In response to the post, “PowerWalks – Part 2,” a reader writes:

“You mention sniping teachers. Perhaps this is where we disagree. I asked E. Don Brown once, “What should I do if I am conducting a PowerWalk and observe something over the top, bad?”

E. Don told me that you never take off your “principal hat” when you are doing your PowerWalks. So, how is the teacher to know the purpose of my visit to the classroom?

What if I walk in and find a free day pizza party going on with the movie “The Hangover,” playing? Blow that off because my presence is for coaching purposes and I wouldn’t want to “snipe” a teacher? I live with myself by defining non-negotiable issues up front. For example, we will not have “no instruction” at the end of class with students lined up at the door. If I do a PowerWalk and find a non-negotiable being violated, I address the issue. By doing so, your definition would call that sniping. That is where we either disagree or need to clarify the details.”

SC Response
I guess I need to present my definition of “sniping.” I consider “sniping” to be when the reason for the principal being in the classroom is unclear and what is observed that is construed to be negative is documented for evaluation purposes, without a prior conversation or coaching session to give the teacher an opportunity to correct the situation. Here is an example:

An administrator comes into the classroom to observe the teacher. The teacher thinks everything is fine until she finds a memo in her box the next morning, documenting everything that was wrong and/or absent during the three minutes of the observation. I consider that “sniping.”

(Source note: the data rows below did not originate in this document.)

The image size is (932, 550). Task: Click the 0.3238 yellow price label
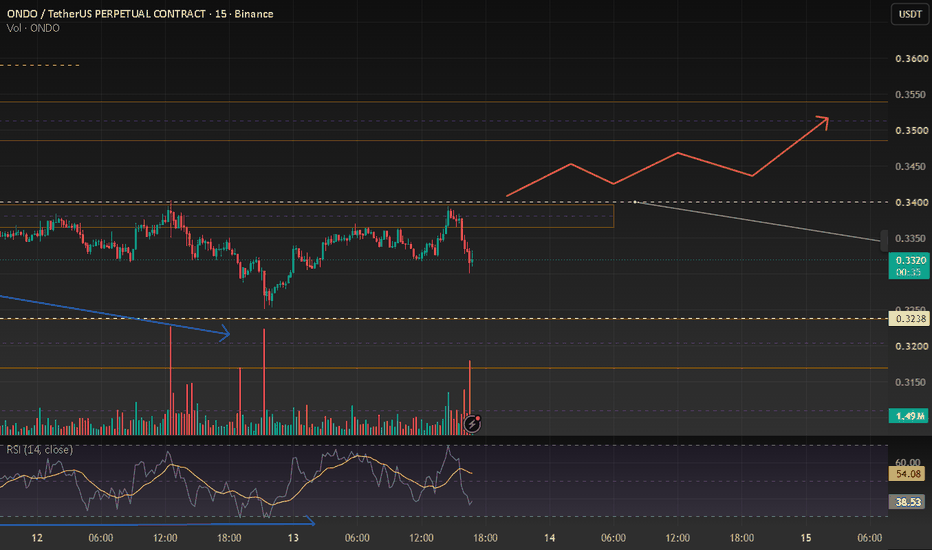(909, 319)
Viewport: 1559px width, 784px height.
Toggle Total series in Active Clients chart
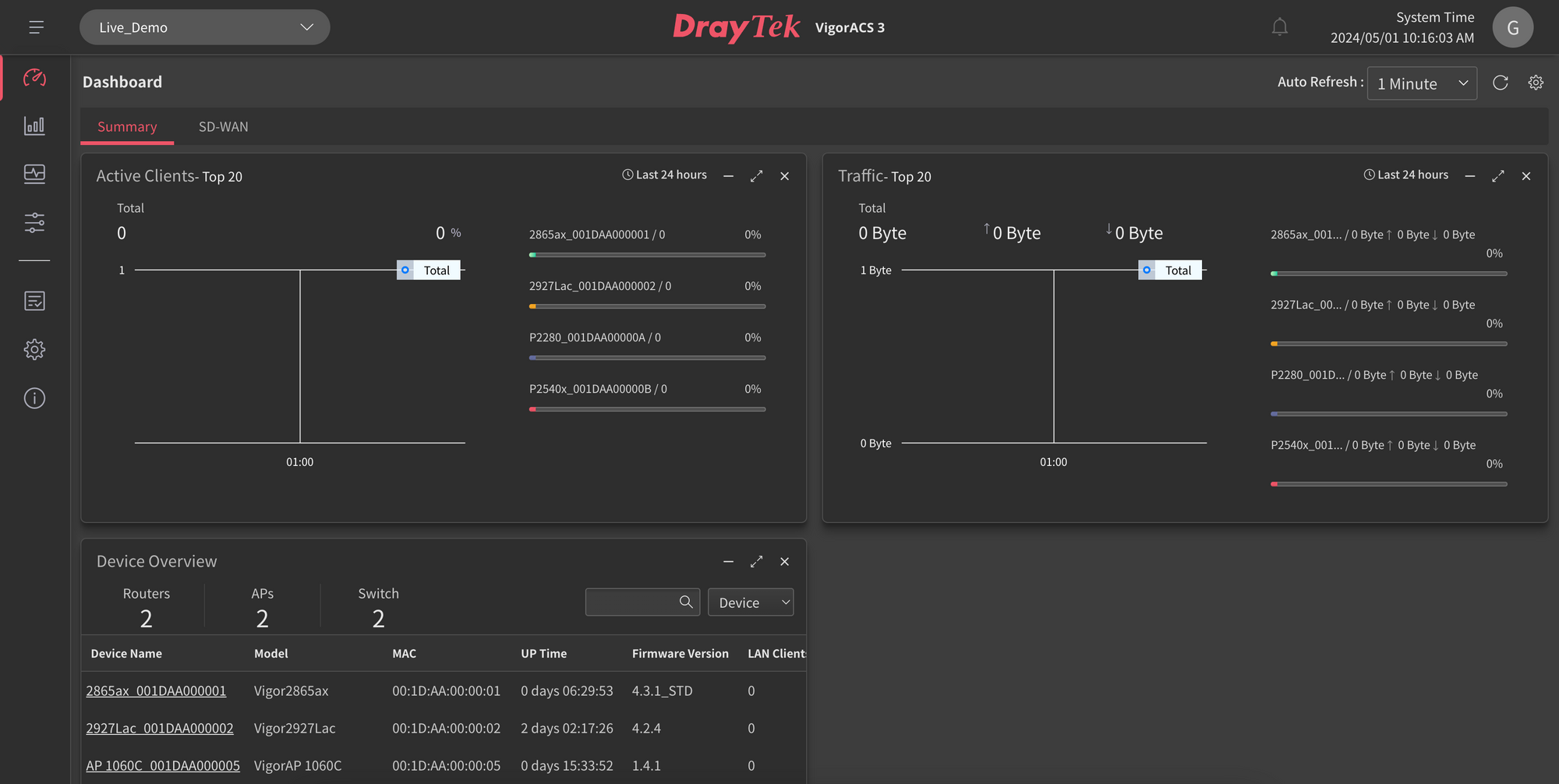[x=429, y=270]
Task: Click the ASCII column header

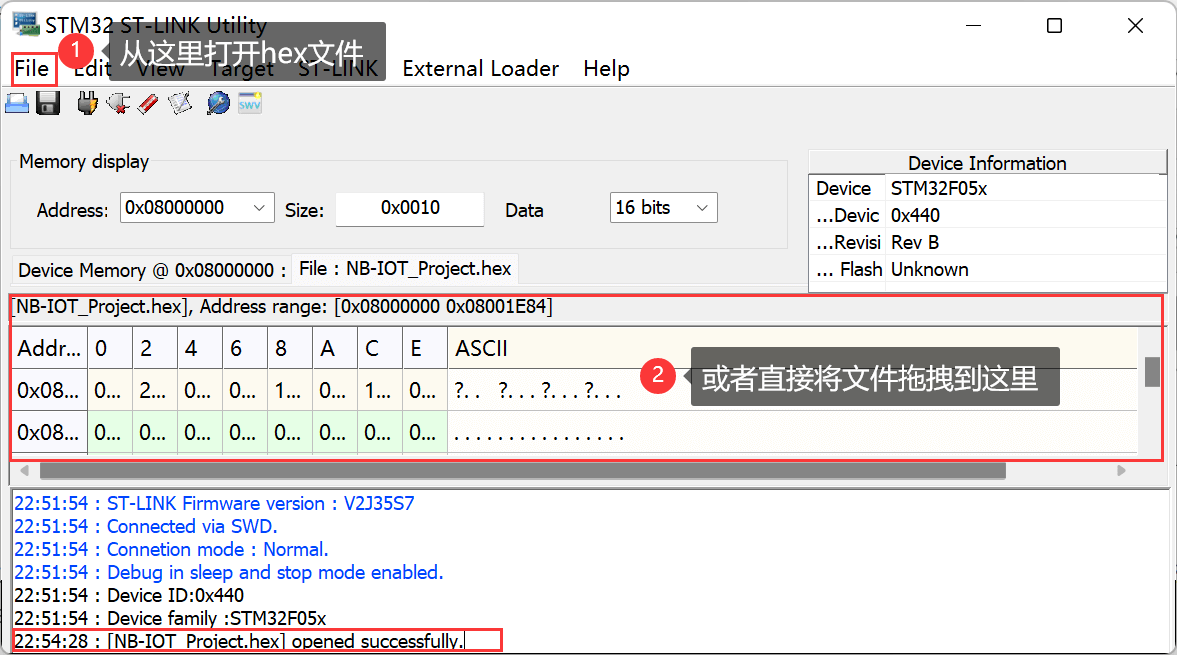Action: (x=481, y=348)
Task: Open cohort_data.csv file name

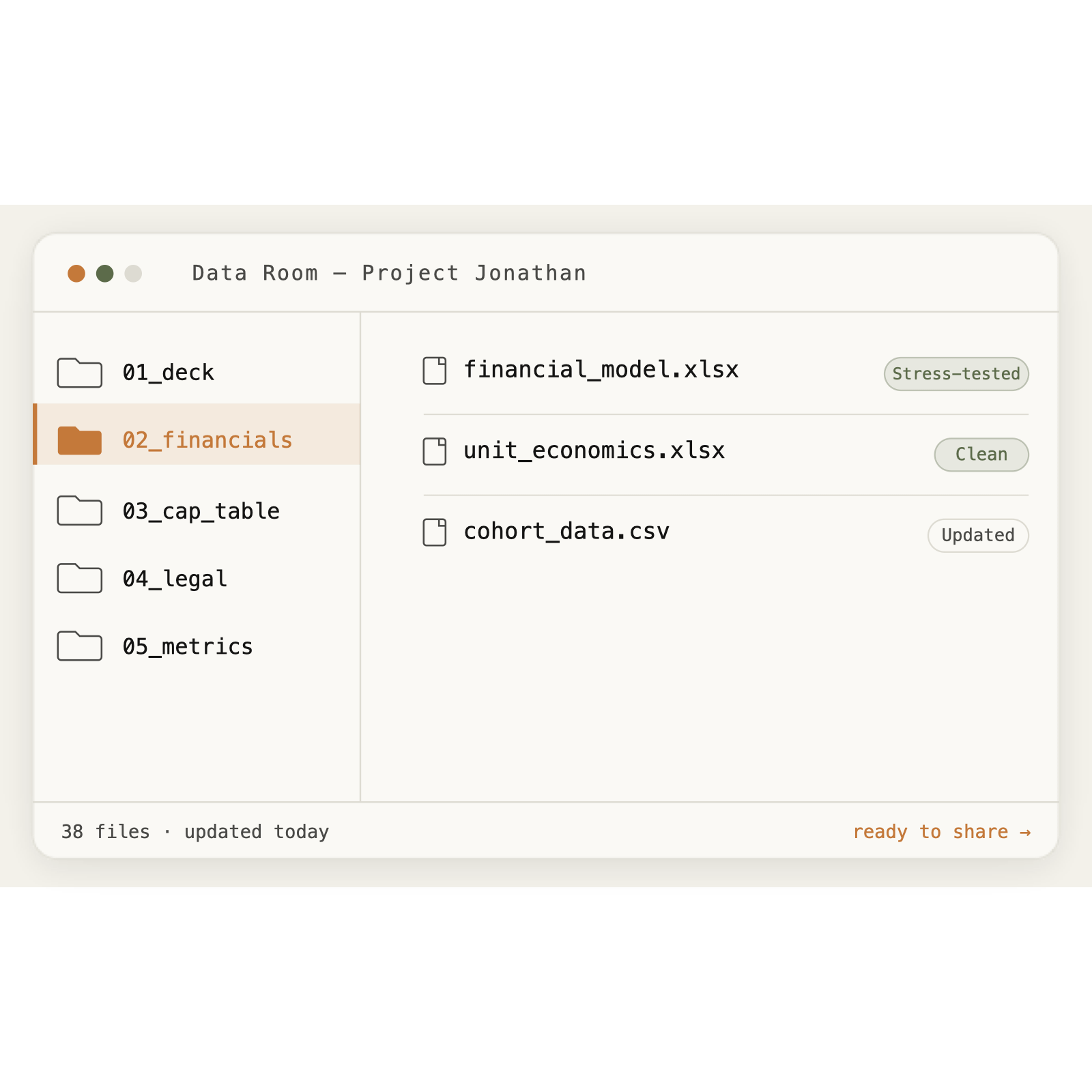Action: point(566,531)
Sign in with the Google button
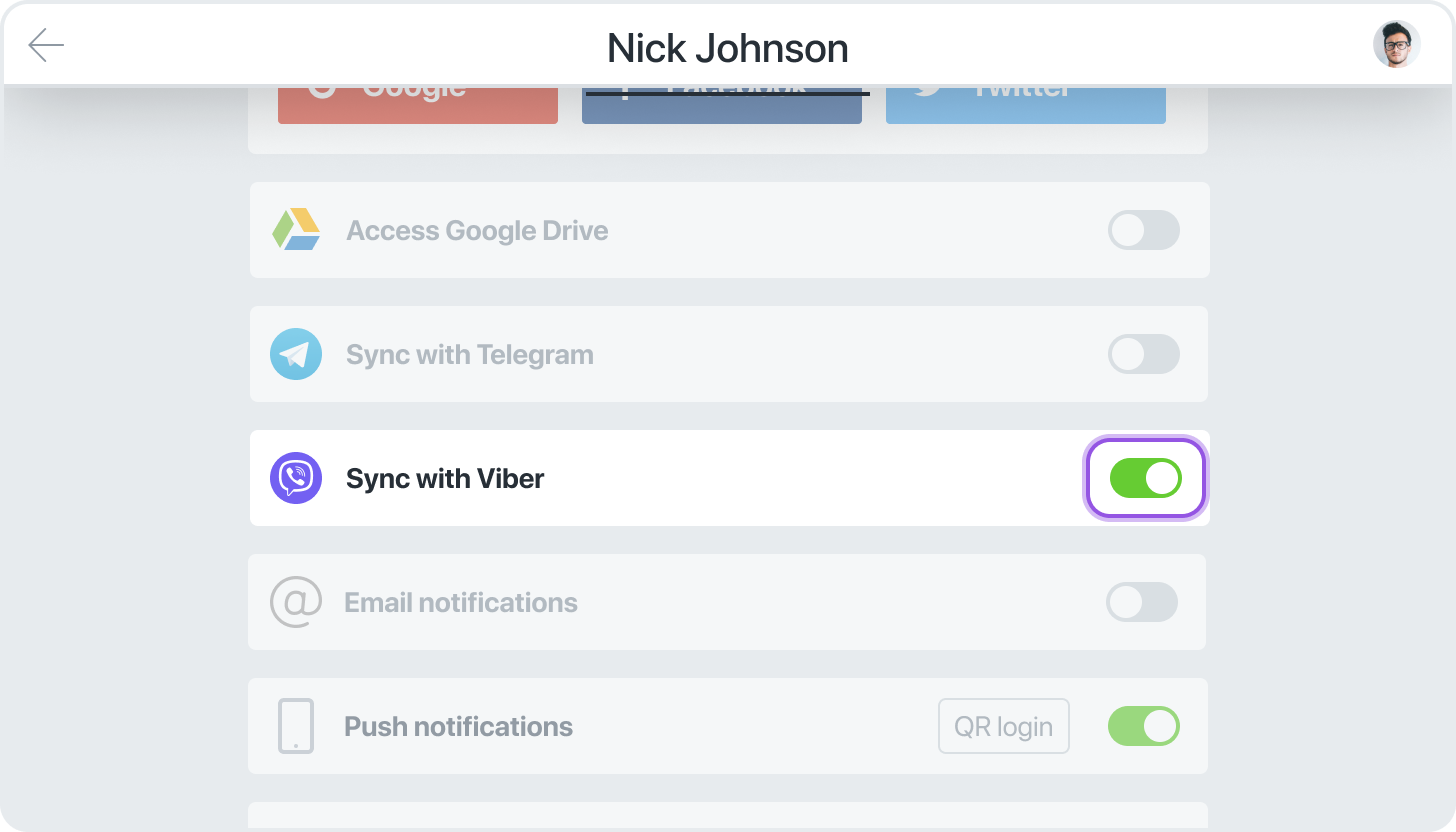Image resolution: width=1456 pixels, height=832 pixels. point(418,95)
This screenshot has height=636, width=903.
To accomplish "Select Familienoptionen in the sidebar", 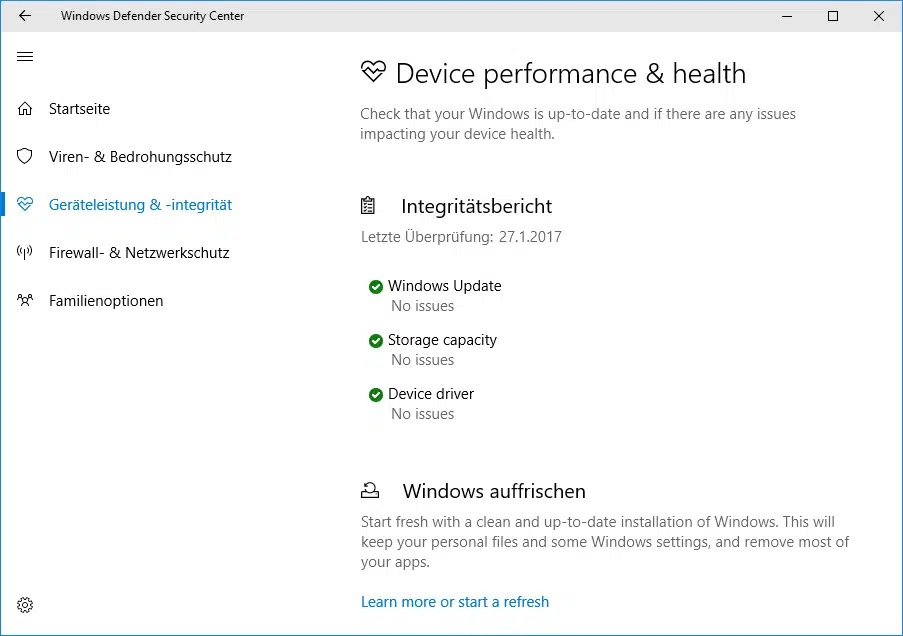I will (x=106, y=301).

E. Don is right (when is he not). You can not divorce yourself from your role and responsibility, especially if you are the Principal. But the role of principal is multi-faceted. Cheerleader, coach, resource provider, and hammer are just a few of these roles. My position is that the principal is most effective when she is in the coach role. To be an effective coach requires a lot of observations, analysis and purposeful conversation. So our advice is to explain to staff that when you are in the classroom, unless specifically noted, you are there for coaching purposes. But you do reserve the right to address blatant procedural and expectation violations, and/or safety concerns. That also means that for sub-par and marginal teachers, you are clear that until they can significantly improve their daily practice, they can assume that every time you are in the room, they are being evaluated. Again, the key is clear communication of purpose.

If I walk into the room and they are showing “The Hangover,” that stops right now, and the teacher and I will probably have a conversation in the hallway and will definitely have a conversation either during their conference period or after school, with some sort of documentation to follow soon after. Wrong is wrong. But blatantly wrong is the exception. On the other hard, if you suddenly notice or don’t see something that you may not like, I recommend holding off at first. Remember three minutes is a random wisp of time. I need to make sure there is a pattern before I open my mouth. And then I need to have had a conversation before I document something. Do enough PowerWalks (1000’s) and you can see a lot in three minutes, but you still can’t see it all.

Finally, I’ll close with this. When E. Don and I created the concept of hyper-frequent classroom monitoring (now PowerWalks) and support in motion eight years ago, the conversation was centered on “Why do it.” Now the conversation is centered on “How to do it.” That is progress and our schools, students and profession are all better for it.

Think. Work. Achieve.

Your turn…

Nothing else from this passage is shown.